Given request:
Copy out the data below word for word, keeping each line unchanged.

Input for this task:
····················

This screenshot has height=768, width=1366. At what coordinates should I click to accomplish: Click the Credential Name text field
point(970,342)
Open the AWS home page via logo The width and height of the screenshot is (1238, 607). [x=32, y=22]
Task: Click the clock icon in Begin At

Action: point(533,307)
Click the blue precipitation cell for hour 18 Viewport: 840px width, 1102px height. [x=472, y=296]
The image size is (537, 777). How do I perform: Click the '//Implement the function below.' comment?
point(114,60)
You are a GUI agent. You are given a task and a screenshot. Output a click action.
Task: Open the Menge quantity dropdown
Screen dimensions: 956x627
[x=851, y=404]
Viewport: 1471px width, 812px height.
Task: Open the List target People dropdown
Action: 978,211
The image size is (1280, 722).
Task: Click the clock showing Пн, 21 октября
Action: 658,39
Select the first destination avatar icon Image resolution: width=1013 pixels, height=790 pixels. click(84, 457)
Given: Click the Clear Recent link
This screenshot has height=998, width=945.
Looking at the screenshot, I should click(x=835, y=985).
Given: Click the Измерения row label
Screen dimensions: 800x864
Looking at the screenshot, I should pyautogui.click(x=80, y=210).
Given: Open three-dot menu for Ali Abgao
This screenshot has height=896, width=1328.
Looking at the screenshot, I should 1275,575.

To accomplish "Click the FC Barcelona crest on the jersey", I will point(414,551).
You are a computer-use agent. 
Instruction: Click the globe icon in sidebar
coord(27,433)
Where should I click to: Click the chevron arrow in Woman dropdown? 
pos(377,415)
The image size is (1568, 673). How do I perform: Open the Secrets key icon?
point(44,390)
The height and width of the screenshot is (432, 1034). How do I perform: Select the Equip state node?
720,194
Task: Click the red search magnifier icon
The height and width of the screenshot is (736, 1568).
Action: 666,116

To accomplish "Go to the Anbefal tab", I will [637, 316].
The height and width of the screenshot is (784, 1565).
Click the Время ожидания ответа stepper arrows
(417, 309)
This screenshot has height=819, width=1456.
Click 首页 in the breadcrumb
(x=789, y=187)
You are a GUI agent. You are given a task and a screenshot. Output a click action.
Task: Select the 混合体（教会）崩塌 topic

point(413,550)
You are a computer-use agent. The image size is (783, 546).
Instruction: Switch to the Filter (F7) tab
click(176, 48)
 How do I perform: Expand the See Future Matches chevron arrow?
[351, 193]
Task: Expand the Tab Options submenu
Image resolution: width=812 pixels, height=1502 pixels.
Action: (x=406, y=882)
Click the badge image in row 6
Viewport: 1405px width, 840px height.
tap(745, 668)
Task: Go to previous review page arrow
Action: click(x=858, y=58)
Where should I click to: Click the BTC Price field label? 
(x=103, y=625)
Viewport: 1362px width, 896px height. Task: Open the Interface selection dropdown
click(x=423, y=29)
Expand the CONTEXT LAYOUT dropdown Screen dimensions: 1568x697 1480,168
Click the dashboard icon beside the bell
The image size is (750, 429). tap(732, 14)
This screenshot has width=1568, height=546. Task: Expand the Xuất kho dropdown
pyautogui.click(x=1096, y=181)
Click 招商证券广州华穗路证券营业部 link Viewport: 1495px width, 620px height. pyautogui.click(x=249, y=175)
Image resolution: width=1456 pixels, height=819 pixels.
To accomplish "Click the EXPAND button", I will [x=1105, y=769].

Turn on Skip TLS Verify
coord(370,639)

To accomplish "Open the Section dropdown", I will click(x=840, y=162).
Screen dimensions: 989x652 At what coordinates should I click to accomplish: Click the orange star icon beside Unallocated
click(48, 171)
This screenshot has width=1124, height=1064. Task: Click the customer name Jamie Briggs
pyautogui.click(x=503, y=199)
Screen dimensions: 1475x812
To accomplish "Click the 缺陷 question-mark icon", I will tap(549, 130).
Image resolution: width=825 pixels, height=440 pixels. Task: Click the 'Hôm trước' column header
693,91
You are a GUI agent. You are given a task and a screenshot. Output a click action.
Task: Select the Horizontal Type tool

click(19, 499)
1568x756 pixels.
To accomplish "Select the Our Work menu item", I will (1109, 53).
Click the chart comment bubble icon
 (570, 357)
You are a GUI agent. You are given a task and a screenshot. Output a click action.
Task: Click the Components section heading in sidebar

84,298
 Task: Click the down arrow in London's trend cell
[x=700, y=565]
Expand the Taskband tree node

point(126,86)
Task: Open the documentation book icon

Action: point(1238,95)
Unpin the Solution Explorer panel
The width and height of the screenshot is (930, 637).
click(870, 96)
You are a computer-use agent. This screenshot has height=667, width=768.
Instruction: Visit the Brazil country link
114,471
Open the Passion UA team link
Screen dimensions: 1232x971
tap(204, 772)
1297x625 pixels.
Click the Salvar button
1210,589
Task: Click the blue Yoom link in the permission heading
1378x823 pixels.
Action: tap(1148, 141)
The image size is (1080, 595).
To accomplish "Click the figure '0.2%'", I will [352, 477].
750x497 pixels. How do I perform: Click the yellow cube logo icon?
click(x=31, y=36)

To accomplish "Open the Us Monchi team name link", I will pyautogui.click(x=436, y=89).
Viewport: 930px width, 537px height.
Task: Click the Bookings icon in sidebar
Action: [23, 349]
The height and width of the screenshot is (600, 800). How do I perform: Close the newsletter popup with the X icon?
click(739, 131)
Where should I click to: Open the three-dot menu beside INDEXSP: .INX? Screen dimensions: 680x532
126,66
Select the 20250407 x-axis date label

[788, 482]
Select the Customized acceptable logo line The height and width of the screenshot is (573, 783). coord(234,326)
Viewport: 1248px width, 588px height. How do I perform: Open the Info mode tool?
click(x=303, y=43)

····················

Result below:
This screenshot has height=768, width=1366. At what coordinates should I click to accomplish: Click the Credential Name text field
point(970,342)
Open the AWS home page via logo The width and height of the screenshot is (1238, 607). [x=32, y=22]
Task: Click the clock icon in Begin At

Action: point(533,307)
Click the blue precipitation cell for hour 18 Viewport: 840px width, 1102px height. [x=472, y=296]
The image size is (537, 777). How do I perform: Click the '//Implement the function below.' comment?
point(114,60)
You are a GUI agent. You are given a task and a screenshot. Output a click action.
Task: Open the Menge quantity dropdown
Screen dimensions: 956x627
[x=851, y=404]
Viewport: 1471px width, 812px height.
Task: Open the List target People dropdown
Action: 978,211
The image size is (1280, 722).
Task: Click the clock showing Пн, 21 октября
Action: 658,39
Select the first destination avatar icon Image resolution: width=1013 pixels, height=790 pixels. click(84, 457)
Given: Click the Clear Recent link
This screenshot has height=998, width=945.
Looking at the screenshot, I should click(x=835, y=985).
Given: Click the Измерения row label
Screen dimensions: 800x864
Looking at the screenshot, I should pyautogui.click(x=80, y=210).
Given: Open three-dot menu for Ali Abgao
This screenshot has height=896, width=1328.
Looking at the screenshot, I should 1275,575.

To accomplish "Click the FC Barcelona crest on the jersey", I will point(414,551).
You are a computer-use agent. 
Instruction: Click the globe icon in sidebar
coord(27,433)
Where should I click to: Click the chevron arrow in Woman dropdown? 
pos(377,415)
The image size is (1568, 673). How do I perform: Open the Secrets key icon?
point(44,390)
The height and width of the screenshot is (432, 1034). How do I perform: Select the Equip state node?
720,194
Task: Click the red search magnifier icon
The height and width of the screenshot is (736, 1568).
Action: 666,116

To accomplish "Go to the Anbefal tab", I will [637, 316].
The height and width of the screenshot is (784, 1565).
Click the Время ожидания ответа stepper arrows
(417, 309)
This screenshot has height=819, width=1456.
Click 首页 in the breadcrumb
(x=789, y=187)
You are a GUI agent. You are given a task and a screenshot. Output a click action.
Task: Select the 混合体（教会）崩塌 topic

point(413,550)
You are a computer-use agent. The image size is (783, 546).
Instruction: Switch to the Filter (F7) tab
click(176, 48)
 How do I perform: Expand the See Future Matches chevron arrow?
[351, 193]
Task: Expand the Tab Options submenu
Image resolution: width=812 pixels, height=1502 pixels.
Action: (x=406, y=882)
Click the badge image in row 6
Viewport: 1405px width, 840px height.
tap(745, 668)
Task: Go to previous review page arrow
Action: click(x=858, y=58)
Where should I click to: Click the BTC Price field label? 
(x=103, y=625)
Viewport: 1362px width, 896px height. Task: Open the Interface selection dropdown
click(x=423, y=29)
Expand the CONTEXT LAYOUT dropdown Screen dimensions: 1568x697 1480,168
Click the dashboard icon beside the bell
The image size is (750, 429). tap(732, 14)
This screenshot has width=1568, height=546. Task: Expand the Xuất kho dropdown
pyautogui.click(x=1096, y=181)
Click 招商证券广州华穗路证券营业部 link Viewport: 1495px width, 620px height. pyautogui.click(x=249, y=175)
Image resolution: width=1456 pixels, height=819 pixels.
To accomplish "Click the EXPAND button", I will [x=1105, y=769].

Turn on Skip TLS Verify
coord(370,639)

To accomplish "Open the Section dropdown", I will click(x=840, y=162).
Screen dimensions: 989x652 At what coordinates should I click to accomplish: Click the orange star icon beside Unallocated
click(48, 171)
This screenshot has width=1124, height=1064. Task: Click the customer name Jamie Briggs
pyautogui.click(x=503, y=199)
Screen dimensions: 1475x812
To accomplish "Click the 缺陷 question-mark icon", I will tap(549, 130).
Image resolution: width=825 pixels, height=440 pixels. Task: Click the 'Hôm trước' column header
693,91
You are a GUI agent. You are given a task and a screenshot. Output a click action.
Task: Select the Horizontal Type tool

click(19, 499)
1568x756 pixels.
To accomplish "Select the Our Work menu item", I will (1109, 53).
Click the chart comment bubble icon
 (570, 357)
You are a GUI agent. You are given a task and a screenshot. Output a click action.
Task: Click the Components section heading in sidebar

84,298
 Task: Click the down arrow in London's trend cell
[x=700, y=565]
Expand the Taskband tree node

point(126,86)
Task: Open the documentation book icon

Action: point(1238,95)
Unpin the Solution Explorer panel
The width and height of the screenshot is (930, 637).
click(870, 96)
You are a computer-use agent. This screenshot has height=667, width=768.
Instruction: Visit the Brazil country link
114,471
Open the Passion UA team link
Screen dimensions: 1232x971
tap(204, 772)
1297x625 pixels.
Click the Salvar button
1210,589
Task: Click the blue Yoom link in the permission heading
1378x823 pixels.
Action: tap(1148, 141)
The image size is (1080, 595).
To accomplish "Click the figure '0.2%'", I will [352, 477].
750x497 pixels. How do I perform: Click the yellow cube logo icon?
click(x=31, y=36)

To accomplish "Open the Us Monchi team name link", I will pyautogui.click(x=436, y=89).
Viewport: 930px width, 537px height.
Task: Click the Bookings icon in sidebar
Action: [23, 349]
The height and width of the screenshot is (600, 800). How do I perform: Close the newsletter popup with the X icon?
click(739, 131)
Where should I click to: Open the three-dot menu beside INDEXSP: .INX? Screen dimensions: 680x532
126,66
Select the 20250407 x-axis date label

[788, 482]
Select the Customized acceptable logo line The height and width of the screenshot is (573, 783). coord(234,326)
Viewport: 1248px width, 588px height. How do I perform: Open the Info mode tool?
click(x=303, y=43)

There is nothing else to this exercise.